Math Mini-Course: Introduction to Mean Field Games
Why do we follow crowdflow when we commute on the subway? How do consumer decisions impact global economic markets? To answer these questions, researchers use mean field game theory, a relatively new topic in mathematics that studies strategic decision making.
On Thursday December 1, Assistant Professor of Mathematics and Data Science Mathieu Laurière launched a three-day mixed mode mini-course on mean field games. The mini-course was open to the entire NYU Shanghai community and taught the theory through a combination of lectures and interactive discussions.
Over the course of three hour-long sessions, Laurière, who teaches Calculus and Machine Learning, guided participants through an introduction to mean field game problems, equipped them with tools to study optimality conditions based on deterministic or stochastic analysis, and engaged them in discussion about numerical methods that are key to the development of real-world applications.
Laurière’s own extensive research on the subject began during his PhD studies and continued throughout his time as a postdoctoral fellow at the NYU-ECNU Institute of Mathematical Sciences. The mini-course has provided him a new opportunity to deepen his understanding of the research. “Preparing a class, thinking about how to transmit knowledge and address students’ questions helps me to have an ever more precise understanding of the topic,” he said.
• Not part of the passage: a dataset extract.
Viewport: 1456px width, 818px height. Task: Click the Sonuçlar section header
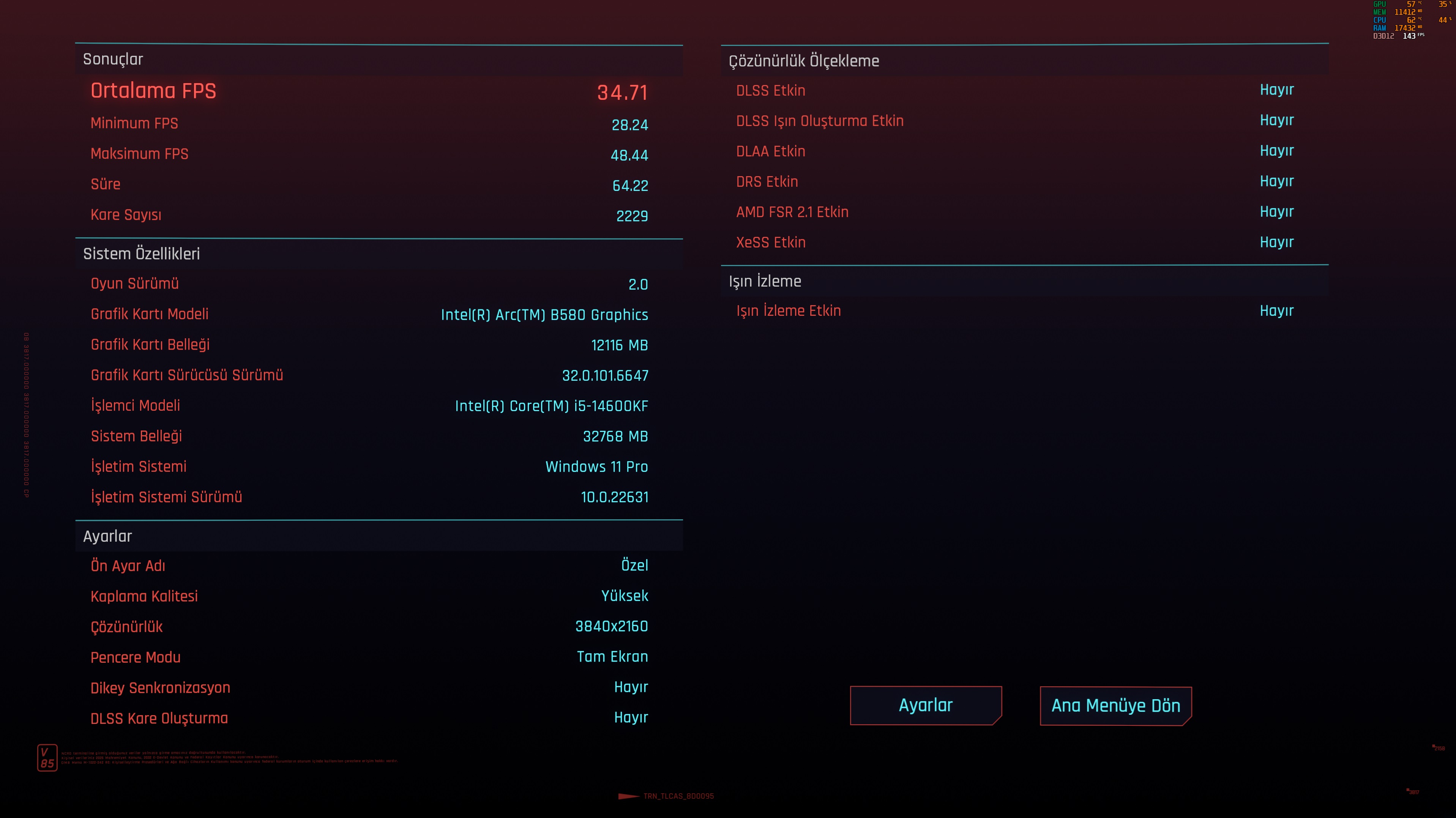pos(113,59)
“The overarching goal is to understand how global outcomes emerge as the consequence of small individual decisions,” said Laurière, citing greenhouse gas emissions and macroeconomic markets as examples. “We feel that our decisions have zero impact on the system, and yet, the general situation is the result of all our individual choices.” One focus he hopes to explore with students is understanding how governments can incentivize companies or people to reduce carbon emissions. “It’s a nice application for this topic and for the real world,” he said.
His advice for students studying math and data science? Combining forces may inspire new ideas and solutions. “Mathematicians can contribute to the foundations of data science, and mathematical tools can potentially inspire new developments,” he said. “Machine learning and data science can contribute to mathematical activities as well. In this context, combining math and data science is really a fruitful direction for students, and the double major program at NYU Shanghai fits very well in this direction.”
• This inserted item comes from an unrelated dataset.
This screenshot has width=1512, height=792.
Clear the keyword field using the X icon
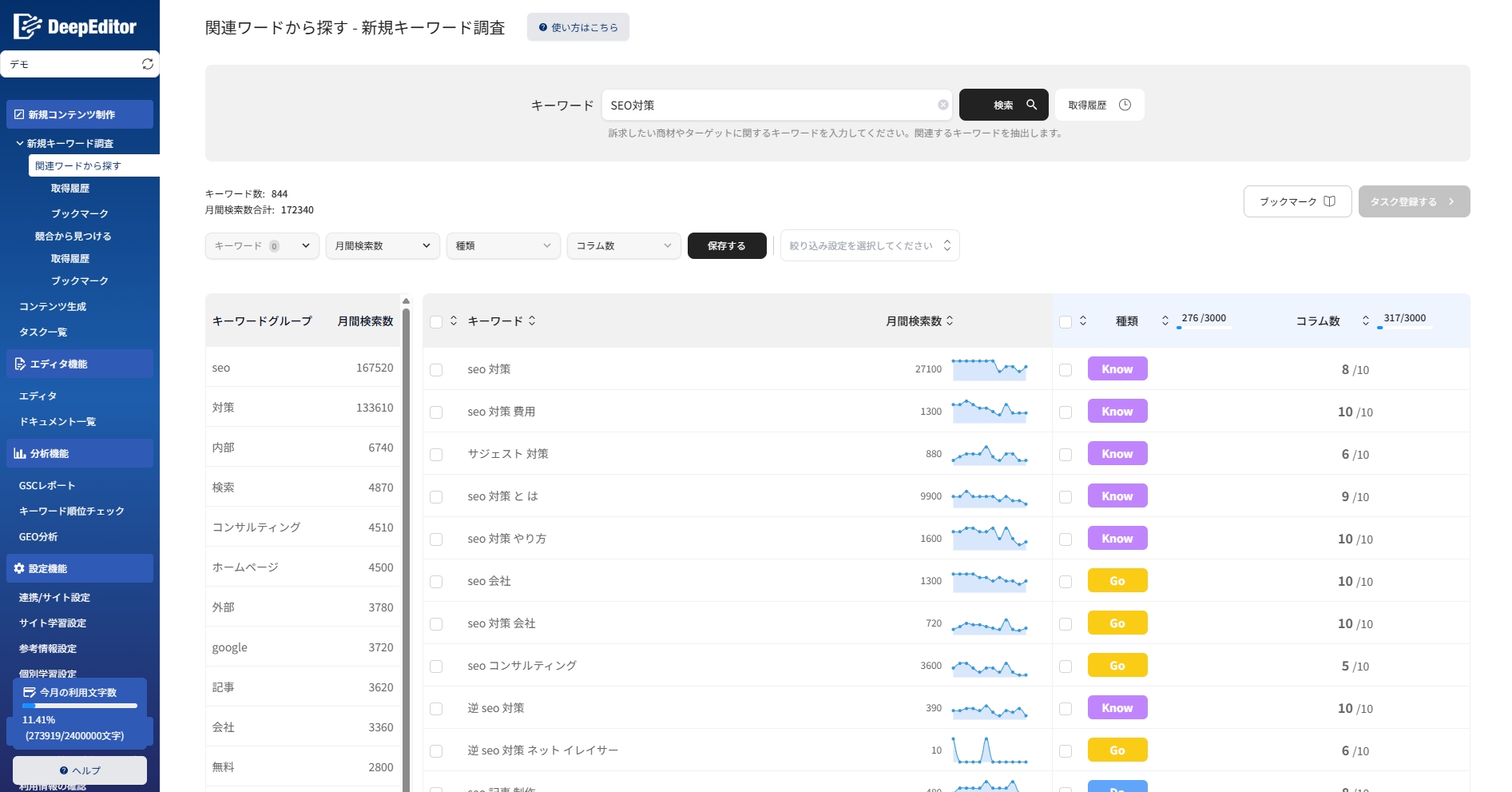click(943, 104)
"The mini-course series has been a long-standing tradition of the Institute," said Pierre Tarres, co-director of the NYU-ECNU Institute of Mathematical Sciences at NYU Shanghai. "It allows all of us to take the time to understand a particular topic in depth, and it is particularly valuable to PhD students and postdocs. When the lectures are given by colleagues at NYU Shanghai, it also creates important connections within our group, both scientific and human, which have been so much needed since the pandemic. Several colleagues gave excellent mini-courses in recent years, such as Keith Ross, Shuyang Ling, Alejandro Ramirez, Andrew Swan, Alvaro Mateos Gonzalez, amongst others. Mathieu Laurière gave a splendid overview of mean-field games, a topic on which he is working with the best experts in the world, including René Carmona (Princeton) and Fields medalist Pierre-Louis Lions."
Prior to joining NYU Shanghai, Laurière was a postdoctoral research associate at Princeton University in the Operations Research and Financial Engineering (ORFE) department. Most recently he was a visiting faculty researcher at Google Brain, for the Brain Team in Paris, France.
This year Laurière was granted the prestigious 2022 Excellent Young Scientist award by the National Natural Science Foundation of China (NSFC) which will create more visibility for his research as well as provide resources to further his goals of supporting students and collaborating and connecting with other researchers worldwide.